The authors observed a thyroid tumor different behavior associated with the sub-localization of oncogene RAS in the cells.
In the paper, the authors presented well performed in vitro and in vivo experiments, for this reason I suggest only few minor revisions:
- I suggest explaining, even only at a theoretical level, the double bands presented in western blots (e.g. Fig 1A).
- Since the paper showed is one of the first observations of a phenomenon that should be verified in vivo in a cohort of patients, I suggest to mitigate the language underling that in this work there are in vitro experiments that indicate an association between RAS genes subcellular localization and tumor behavior.
Author Response
We thank the reviewer for his positive comments
I suggest explaining, even only at a theoretical level, the double bands presented in western blots (e.g. Fig 1A).
If the reviewer refers to the band of lower MW that appears in Fig 1A lane “DM”, corresponding to the construct HA-HRAS-CD8, we believe that it must be some truncated form expressing HA-HRAS and a shorter version of the CD8 alpha receptor. We have found that, irrespective of the cell type, sometimes it appears, sometimes it doesn’t. Though we have never observed any differences with respect to HRAS activity depending on it
Since the paper showed is one of the first observations of a phenomenon that should be verified in vivo in a cohort of patients, I suggest to mitigate the language underling that in this work there are in vitro experiments that indicate an association between RAS genes subcellular localization and tumor behavior.
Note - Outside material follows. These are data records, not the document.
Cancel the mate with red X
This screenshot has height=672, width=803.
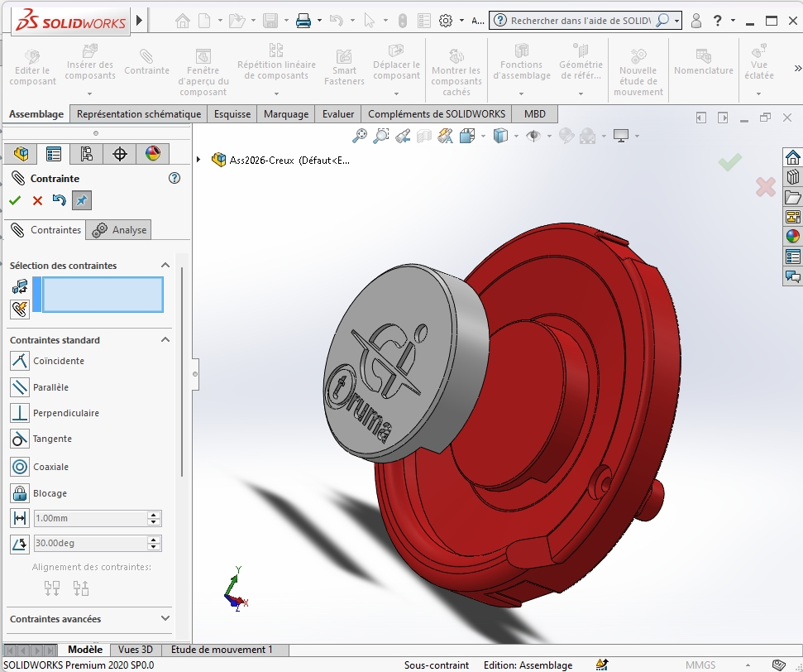point(37,200)
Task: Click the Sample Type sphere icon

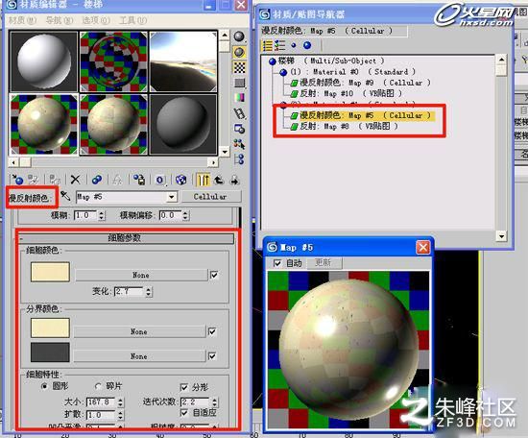Action: tap(239, 37)
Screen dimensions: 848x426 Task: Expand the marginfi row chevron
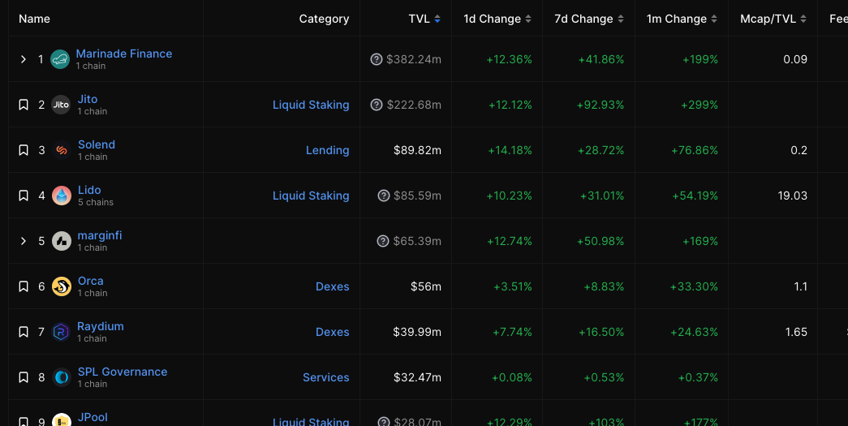(x=24, y=241)
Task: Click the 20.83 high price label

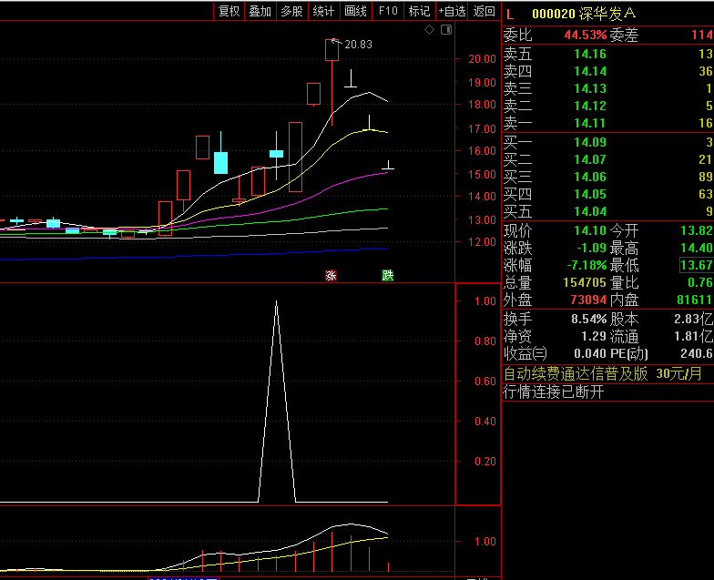Action: (x=358, y=44)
Agree. In the abstract we now mention that the study refers to the chick embryo metastasis model, and in the discussion we include the phrase: “ Studies in a broader panel of clinical cases will be necessary in order to reach a final conclusion in this respect”.
Round 2
Reviewer 1 Report
The authors have responded appropriately to the questions and improved the manuscript which adds important information to the biology of HRAS driven thyroid cancer.